Ethereum's network fees have recently dropped to unusually low levels, consistently staying below 1 gWei for several days. Even during the most pessimistic market periods for ETH, transaction costs have never been this low. This trend highlights a significant shift in network activity and raises questions about the underlying causes and implications.
The current low activity on Ethereum is the primary driver behind these minimal gas fees. For standard or slower transactions, costs can drop even further. Although high-speed operations may incur slightly higher fees, the network recently saw averages as low as 0.57 gWei. While this dip is considered atypical, it reflects broader changes in how the ecosystem is being used.
Gas fees are not a constant metric and can fluctuate based on various factors. Even during generally calm market periods, usage can spike due to NFT mints, token launches, or Layer-2 (L2) blob activity. However, the present low fees indicate the success of Ethereum’s recent scalability upgrades and the migration of volume to L2 solutions like Arbitrum, Optimism, and Base.
Compared to Ethereum’s early days, current fees are still higher. Yet, it's notable that even the bear markets of 2022 and 2023 did not see gas costs this low. In recent weeks, Ethereum’s fee levels have returned to those last seen in 2020.
Periods of low fees can sometimes lead to unexpected spikes, where small transactions might temporarily cost up to $200. While low costs are not a barrier to usage, they may signal reduced speculative interest. One reason is that significant trading activity has migrated to networks like Solana and Base.
What Low Gas Fees Mean for Ethereum’s Economy
From a user perspective, lower ETH fees are beneficial. Most transactions now cost under $1, making Ethereum more suitable for DEX swaps, bridging, DeFi operations, and NFT trading. However, when compared to Solana, Ethereum’s costs remain higher.
Low fees also impact ETH’s tokenomics. The burn mechanism, introduced with EIP-1559, has slowed significantly. Currently, the burn rate only neutralizes ETH emissions, resulting in a modest inflation rate of 0.74%. This equates to nearly 17,000 ETH entering circulation weekly, or close to 1 million per year.
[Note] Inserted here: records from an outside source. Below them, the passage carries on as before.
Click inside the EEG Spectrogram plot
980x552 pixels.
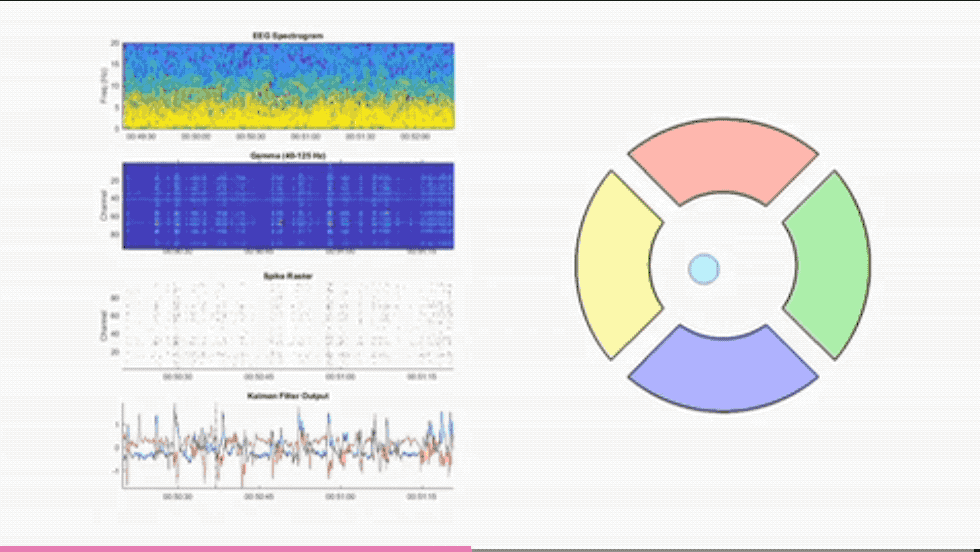tap(288, 86)
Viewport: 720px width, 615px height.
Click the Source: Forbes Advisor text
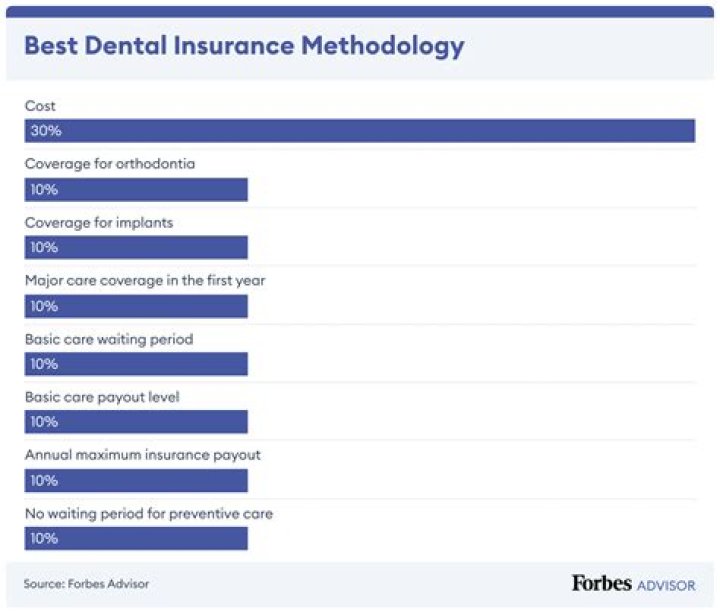pos(86,584)
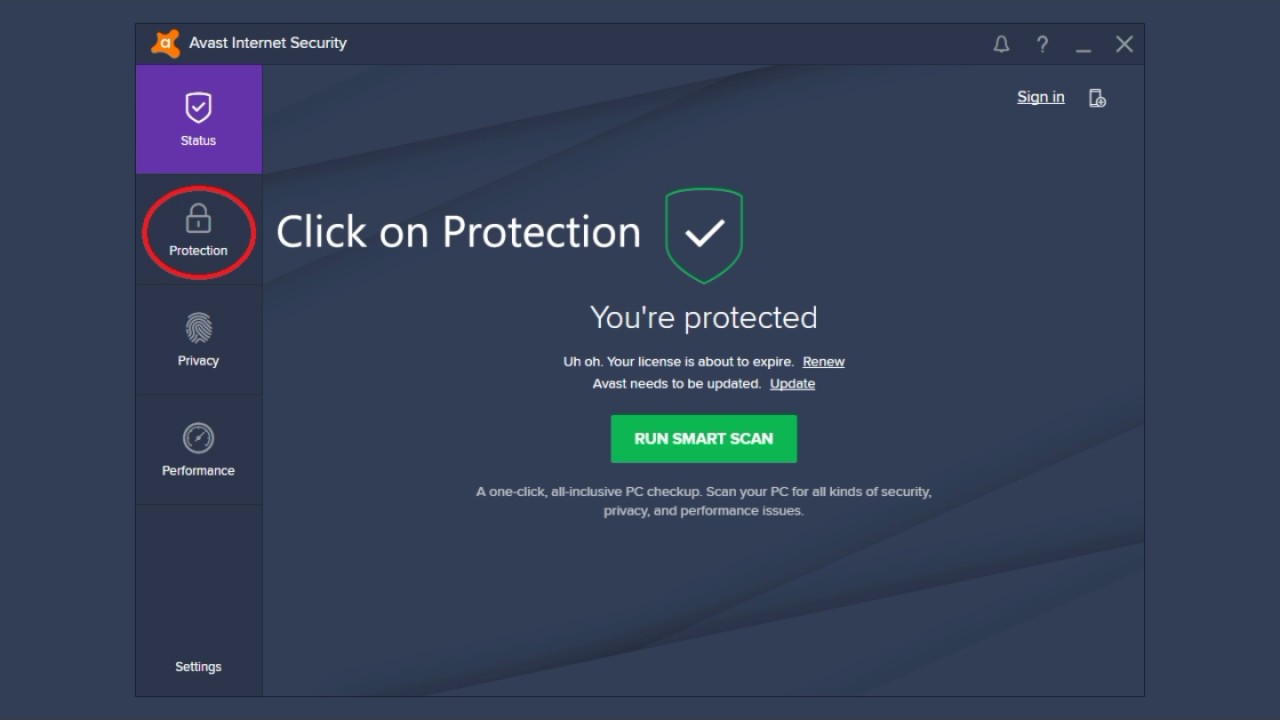This screenshot has width=1280, height=720.
Task: Close the Avast window
Action: [1124, 44]
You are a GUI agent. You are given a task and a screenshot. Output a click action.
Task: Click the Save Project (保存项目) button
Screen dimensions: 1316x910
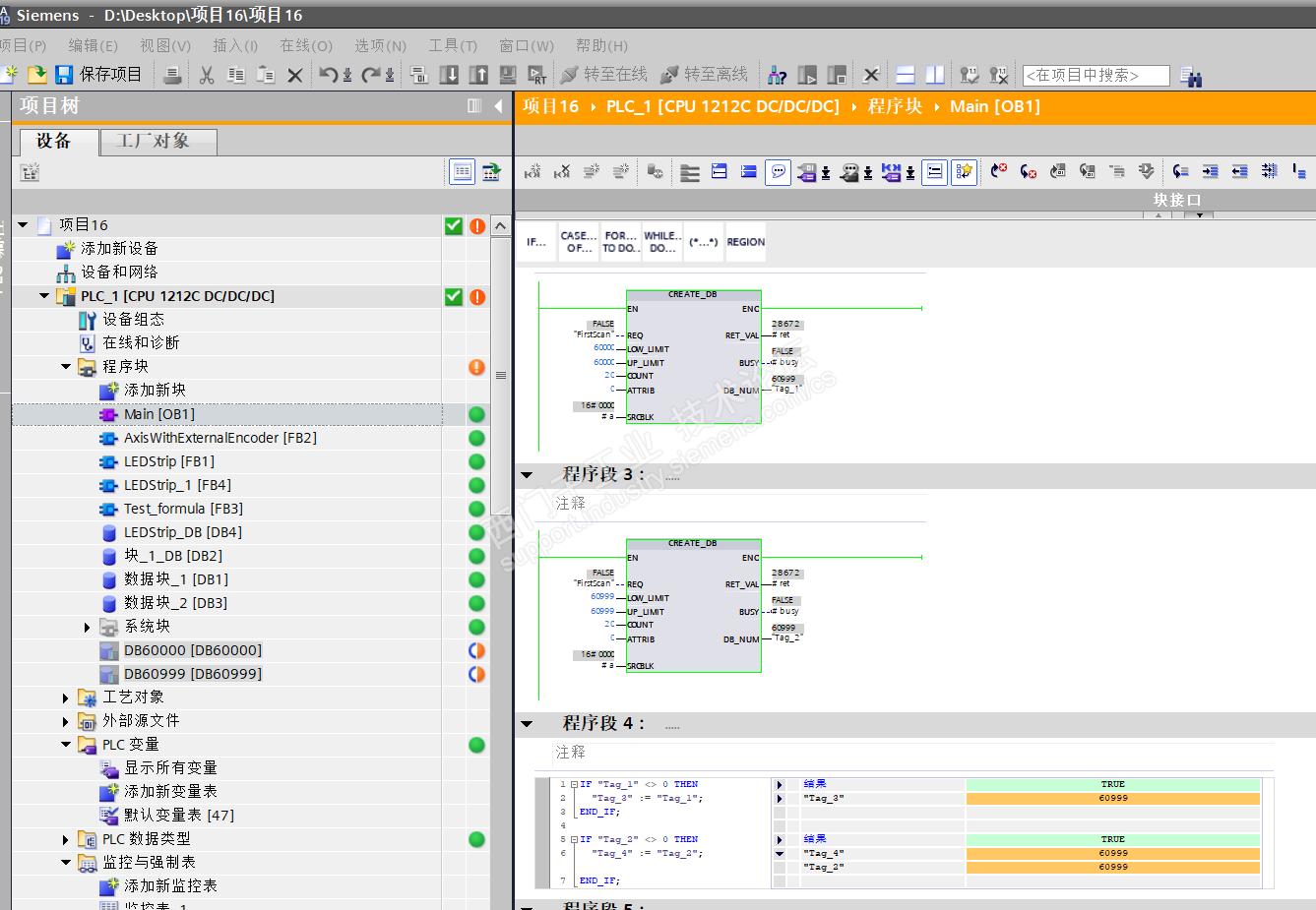point(98,75)
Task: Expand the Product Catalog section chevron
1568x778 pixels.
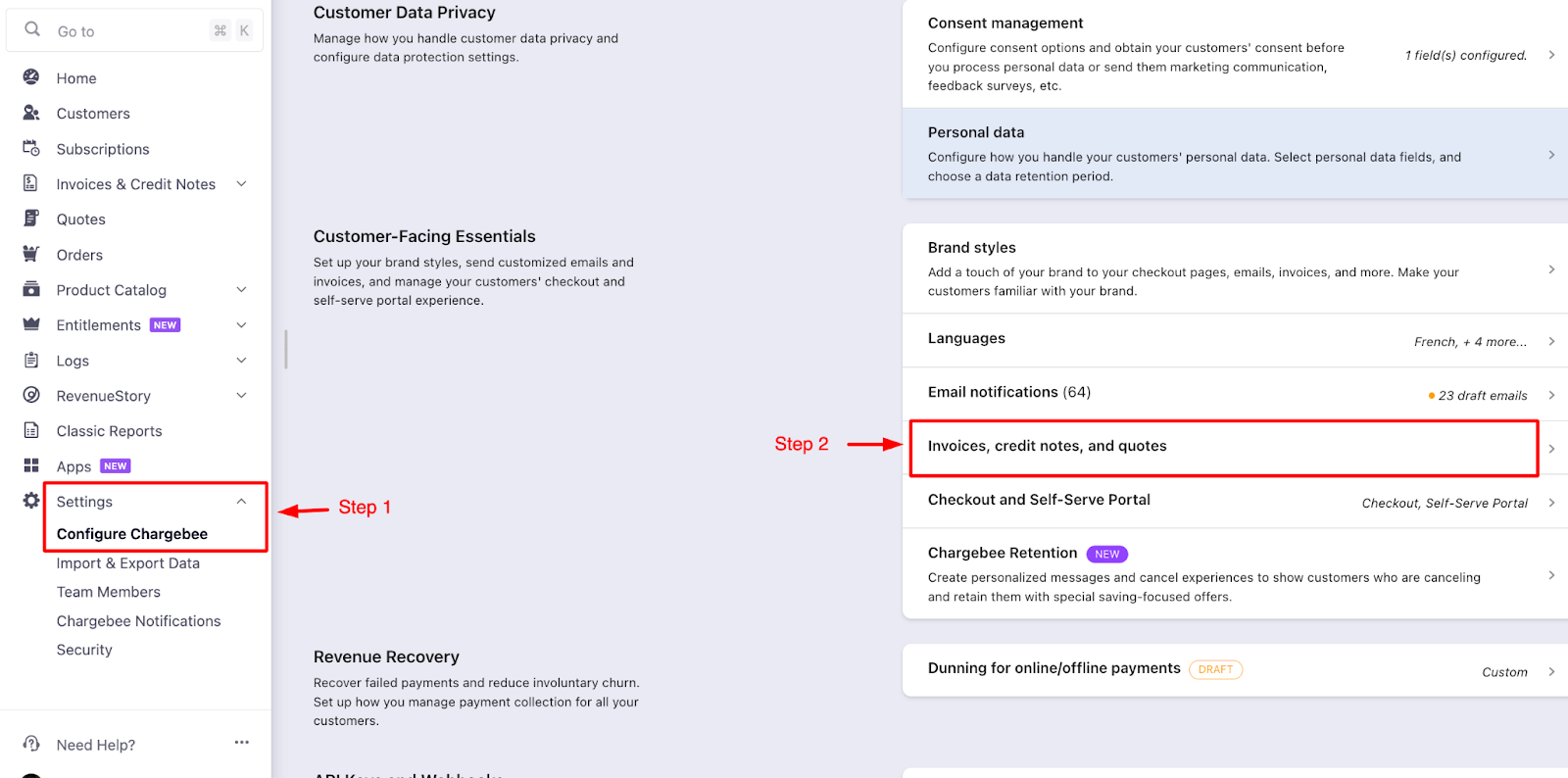Action: click(242, 290)
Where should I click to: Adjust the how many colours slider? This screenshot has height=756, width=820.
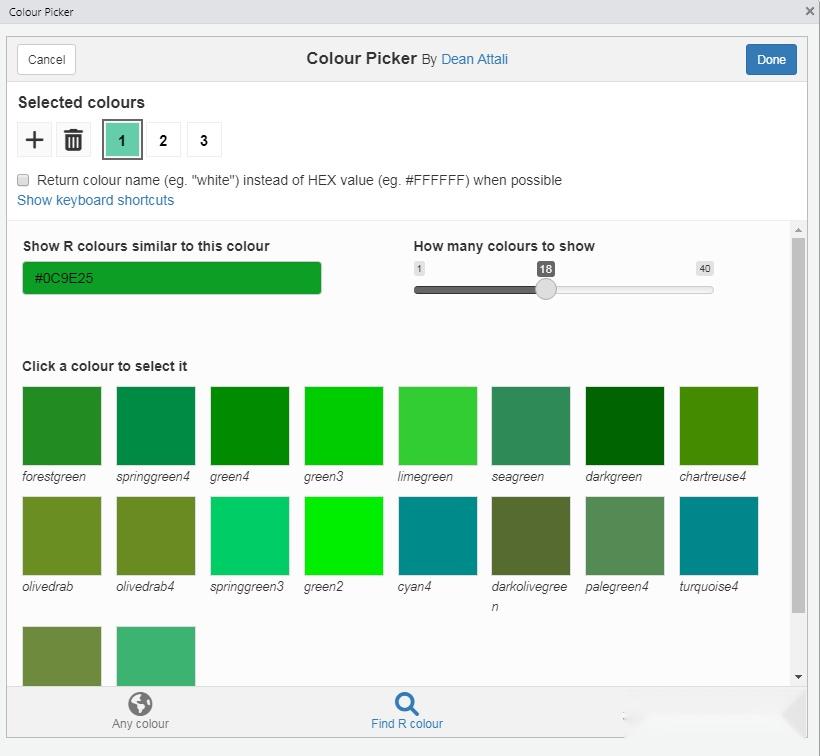tap(546, 289)
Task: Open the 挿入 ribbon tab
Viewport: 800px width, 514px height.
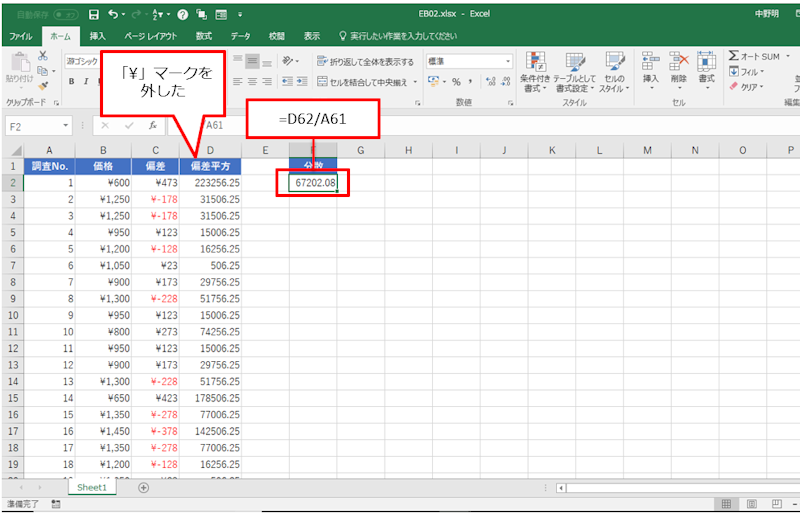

The primary reason for reduced burning is the migration of activity to L2 chains. One proposal to improve the burn rate suggests charging more for blob transactions on L2s. Presently, blob fees are not burned but are paid to validators. A new proposal aims to make blob costs rise faster, potentially increasing the burn rate when L2s use mainnet space.
Some L2s actively pay higher blob fees for visibility and marketing. If fees increase, these chains may optimize blob usage, but when necessary, their transactions would contribute more to ETH burning. 👉 Explore more strategies for network efficiency
Ethereum Sees Significant Value Outflow
In recent weeks, Ethereum has experienced substantial value outflow, both in terms of market capitalization and protocol balances. Over the past three months, Ethereum has been a net contributor to Arbitrum and other leading L2s, with a net outflow of $1.4 billion in wrapped ETH, ERC-20 tokens, and stablecoins.
This liquidity is largely locked within L2 ecosystems, with little bridging back to the mainnet. Most economic activity now occurs on L2s, where native DEXs and DeFi protocols operate efficiently. Ethereum’s mainnet currently holds about $45 billion in value, down from recent highs.
Major outflows have been observed in staking and restaking protocols like Lido and EigenLayer. After peaking near $20 billion, EigenLayer’s total value locked (TVL) has fallen to $11.5 billion. These protocols have reached an equilibrium, with minor inflows and outflows balancing each other.
Daily active addresses on the mainnet remain steady at around 450,000, consistent with activity levels over recent weeks. However, ETH’s market price has suffered, dropping to $2,471.25 amid a broader market correction that also saw Bitcoin fall to $57,000. Sentiment for both assets remains weak, with expectations of further declines.
Frequently Asked Questions
Why are Ethereum gas fees so low right now?
Low gas fees result from reduced mainnet activity as users migrate to Layer-2 solutions like Arbitrum and Base. Scalability upgrades have also improved network efficiency, contributing to lower costs.
How do low fees affect ETH’s inflation rate?
With fewer transactions, less ETH is burned through EIP-1559. This has led to a slight inflation rate of 0.74%, as new emissions are not fully offset by burning.
Could gas fees spike again suddenly?
Yes. Even during low-activity periods, events like NFT drops or token launches can cause sudden demand surges, temporarily raising fees significantly.
Is Ethereum losing value to Layer-2 chains?
While value is moving to L2s, this migration helps scale Ethereum. Most liquidity remains within the broader ecosystem, though mainnet activity has decreased.
What is being done to increase ETH burning?
Proposals include charging higher fees for Layer-2 blob transactions, which could increase burn rates when blobs are used extensively.
How does Ethereum’s fee compare to Solana’s?
Ethereum’s fees, though low recently, are still higher than Solana’s. However, Ethereum offers greater security and decentralization, justifying the cost difference for many users.